Nel cortile illuminato, i cavalli aspettavano tranquilli il segnale per cominciare a tirare il pesante carro, mentre Jona e Fra Jaques salutavano. Finiti i brevi convenevoli di rito il Mago si apprestò a raggiungere il frate che era già a cassetta, ansioso di prendere la via del ritorno. D’improvviso si rese conto di guardare il carro con occhi diversi. Ora sapeva qual era la funzione delle larghe ruote morbide e perché riuscivano a girare senza rumore e senza sforzo: merito di un piccolo apparecchio che Johannes aveva chiamato “cuscinetto a sfere”; una cosa che aveva deliziato Jona con la sua efficiente semplicità. Il frate aveva però messo in guardia riguardo alla differenza fra semplicità e facilità:
Il corpo del carro era in fibra di vetro: un matrimonio ben riuscito fra due opposti: il vetro rigido e fragile e una resina duttile e tenace. Il risultato era davanti ai suoi occhi: un carro che stava portando senza apparente sforzo due grossi macchinari, ciascuno dei quali avrebbe schiantato il loro vecchio carro in legno solo a caricarcelo sopra.
“Dai, vieni che è quasi giorno!”
Jona si riscosse e salì a fianco di Fra Jaques, chiudendosi dietro la porta.

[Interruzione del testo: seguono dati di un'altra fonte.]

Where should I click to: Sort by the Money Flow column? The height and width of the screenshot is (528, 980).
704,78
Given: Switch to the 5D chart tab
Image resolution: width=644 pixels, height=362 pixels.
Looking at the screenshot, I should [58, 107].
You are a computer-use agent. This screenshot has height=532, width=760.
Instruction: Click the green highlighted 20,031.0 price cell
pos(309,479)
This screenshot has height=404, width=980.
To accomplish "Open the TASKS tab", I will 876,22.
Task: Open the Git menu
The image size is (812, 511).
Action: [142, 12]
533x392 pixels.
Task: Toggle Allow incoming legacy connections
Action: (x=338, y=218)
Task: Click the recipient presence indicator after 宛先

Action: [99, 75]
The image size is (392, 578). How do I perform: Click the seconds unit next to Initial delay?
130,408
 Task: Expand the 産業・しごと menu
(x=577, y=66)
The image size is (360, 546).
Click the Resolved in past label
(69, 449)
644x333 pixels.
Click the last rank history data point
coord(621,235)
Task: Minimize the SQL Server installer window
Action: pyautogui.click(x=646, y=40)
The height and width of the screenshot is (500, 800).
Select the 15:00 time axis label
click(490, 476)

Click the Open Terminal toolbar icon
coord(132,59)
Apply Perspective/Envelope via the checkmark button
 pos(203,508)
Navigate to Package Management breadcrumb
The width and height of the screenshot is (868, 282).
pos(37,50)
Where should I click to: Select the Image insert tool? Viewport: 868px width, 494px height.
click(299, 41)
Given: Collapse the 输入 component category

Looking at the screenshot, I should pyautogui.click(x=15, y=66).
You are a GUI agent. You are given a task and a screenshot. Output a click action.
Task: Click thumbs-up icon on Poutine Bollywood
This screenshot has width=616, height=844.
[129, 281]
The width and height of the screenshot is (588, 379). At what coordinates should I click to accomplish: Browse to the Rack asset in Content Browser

Quel carro era completamente chiuso e le briglie venivano azionate attraverso delle leve. Il frate mosse le leve come gli era stato insegnato e le briglie schioccarono sul dorso dei due cavalli che presero a tirare; Jona ricordò di allentare il freno ed il carro prese finalmente a muoversi senza rumore, dapprima lentamente, ma rapidamente accelerando.
Fuori era buio pesto, o almeno così sembrò in un primo momento quando uscirono dal raggio d’azione delle forti luci del monastero. In realtà l’alba stava già schiarendo l’orizzonte a est e i loro occhi non tardarono a distinguere il nastro nero della strada dal bianco della neve che la circondava.